So for now, I'm using the a09 assembler (which does support 6309) to create position independent code (at address 0) contained in simple .bin files which I convert to as09 assembly source files. The .s files contain nothing but ".byte 0xXX" statements and the symbols. To get the symbols I manually place a small symbol table at the end of the .bin file that is automatically located and parsed using a custom command line tool which converts the a09 assembled .bin file to .s assembly files:
code
org $0
;------------------------------------------------------------------------------
; void _math_muli_16_16_32(int16 left_value, int16 right_value, int32 *pResult)
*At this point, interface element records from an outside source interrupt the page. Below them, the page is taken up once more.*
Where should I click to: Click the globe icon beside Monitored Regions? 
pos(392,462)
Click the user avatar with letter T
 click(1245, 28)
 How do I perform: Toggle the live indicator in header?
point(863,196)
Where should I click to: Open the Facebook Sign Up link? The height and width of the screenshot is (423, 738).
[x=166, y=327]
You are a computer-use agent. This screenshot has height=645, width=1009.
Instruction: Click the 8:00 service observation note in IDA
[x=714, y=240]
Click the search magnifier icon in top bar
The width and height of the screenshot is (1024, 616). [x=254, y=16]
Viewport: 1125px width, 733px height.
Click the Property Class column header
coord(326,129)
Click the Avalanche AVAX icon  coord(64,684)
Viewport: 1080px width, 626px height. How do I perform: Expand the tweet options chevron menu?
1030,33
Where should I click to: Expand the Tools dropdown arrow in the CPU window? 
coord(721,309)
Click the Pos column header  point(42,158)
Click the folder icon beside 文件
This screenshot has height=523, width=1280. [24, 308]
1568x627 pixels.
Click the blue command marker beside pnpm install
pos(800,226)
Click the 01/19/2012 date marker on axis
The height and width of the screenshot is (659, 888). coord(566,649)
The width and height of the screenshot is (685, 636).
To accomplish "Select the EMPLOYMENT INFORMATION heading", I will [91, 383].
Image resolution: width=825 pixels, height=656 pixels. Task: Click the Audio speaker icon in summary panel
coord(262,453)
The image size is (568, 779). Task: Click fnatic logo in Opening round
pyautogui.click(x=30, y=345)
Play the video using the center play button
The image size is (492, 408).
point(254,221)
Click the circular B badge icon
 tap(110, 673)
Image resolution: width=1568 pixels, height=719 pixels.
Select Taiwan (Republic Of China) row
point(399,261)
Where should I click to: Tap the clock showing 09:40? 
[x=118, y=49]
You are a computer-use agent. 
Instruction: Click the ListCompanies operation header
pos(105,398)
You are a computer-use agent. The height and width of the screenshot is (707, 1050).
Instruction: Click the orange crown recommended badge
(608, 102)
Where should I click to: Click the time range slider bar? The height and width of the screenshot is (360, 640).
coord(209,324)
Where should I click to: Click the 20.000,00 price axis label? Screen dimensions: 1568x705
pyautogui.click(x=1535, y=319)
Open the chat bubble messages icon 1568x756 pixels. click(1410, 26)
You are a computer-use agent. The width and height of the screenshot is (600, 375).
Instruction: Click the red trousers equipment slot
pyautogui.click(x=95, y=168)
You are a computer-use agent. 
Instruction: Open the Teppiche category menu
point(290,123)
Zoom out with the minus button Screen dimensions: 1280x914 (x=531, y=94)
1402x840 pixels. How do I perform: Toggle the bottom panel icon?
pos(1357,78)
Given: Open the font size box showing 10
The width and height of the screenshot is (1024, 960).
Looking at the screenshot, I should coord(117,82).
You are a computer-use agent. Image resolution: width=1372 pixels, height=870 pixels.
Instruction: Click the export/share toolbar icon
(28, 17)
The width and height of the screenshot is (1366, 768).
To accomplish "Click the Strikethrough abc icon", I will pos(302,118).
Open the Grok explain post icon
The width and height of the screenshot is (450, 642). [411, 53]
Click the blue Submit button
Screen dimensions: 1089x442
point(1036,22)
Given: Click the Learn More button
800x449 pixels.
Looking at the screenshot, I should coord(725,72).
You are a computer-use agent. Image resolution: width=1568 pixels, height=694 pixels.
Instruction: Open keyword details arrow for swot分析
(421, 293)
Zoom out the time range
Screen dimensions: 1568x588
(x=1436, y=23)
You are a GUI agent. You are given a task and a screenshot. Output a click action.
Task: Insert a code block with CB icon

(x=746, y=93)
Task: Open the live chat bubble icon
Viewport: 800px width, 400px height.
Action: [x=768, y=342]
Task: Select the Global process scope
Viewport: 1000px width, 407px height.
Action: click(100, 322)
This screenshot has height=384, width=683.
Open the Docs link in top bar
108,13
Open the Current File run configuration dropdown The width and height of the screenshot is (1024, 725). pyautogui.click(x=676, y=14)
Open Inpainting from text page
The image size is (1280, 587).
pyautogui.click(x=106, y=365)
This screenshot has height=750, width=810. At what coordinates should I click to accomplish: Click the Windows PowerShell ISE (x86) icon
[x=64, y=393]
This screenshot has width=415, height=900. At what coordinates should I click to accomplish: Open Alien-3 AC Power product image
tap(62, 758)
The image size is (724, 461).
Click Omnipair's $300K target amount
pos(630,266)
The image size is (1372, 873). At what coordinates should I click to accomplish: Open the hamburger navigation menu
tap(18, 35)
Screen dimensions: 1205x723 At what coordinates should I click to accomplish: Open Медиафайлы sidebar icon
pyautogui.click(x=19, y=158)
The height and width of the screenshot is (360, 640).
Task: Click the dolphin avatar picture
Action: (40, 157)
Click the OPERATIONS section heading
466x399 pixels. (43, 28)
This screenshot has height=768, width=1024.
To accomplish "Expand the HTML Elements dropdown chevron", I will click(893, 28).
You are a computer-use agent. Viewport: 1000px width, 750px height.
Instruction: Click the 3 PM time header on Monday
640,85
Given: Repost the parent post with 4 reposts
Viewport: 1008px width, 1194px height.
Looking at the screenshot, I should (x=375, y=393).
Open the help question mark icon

;------------------------------------------------------------------------------
; x - int16 left value
; stack:
; 2,3 - int16 right value
; 4,5 - int32* result_ptr
_math_muli_16_16_32:
right_val = 2
result_ptr = 4
tfr x,d
muld right_val, s
stq [result_ptr, s]
rts
;------------------------------------------------------------------------------
; Define public symbols, processed by cc3monitor -a09 <src_filename.bin>
;------------------------------------------------------------------------------
fcb 0x12, 0x35, 0xFF, 0xF0
This gets converted to an .s file which the gcc6809 tool chain likes:
.module asmhelpers
.area .text
.globl _math_muli_16_16_32
_math_muli_16_16_32:
.byte 0x1F
.byte 0x10
.byte 0x11
.byte 0xAF
.byte 0x62
.byte 0x10
.byte 0xED
.byte 0xF8
.byte 0x4
.byte 0x39
This is a cheesy hack but works fine (for a hobby project).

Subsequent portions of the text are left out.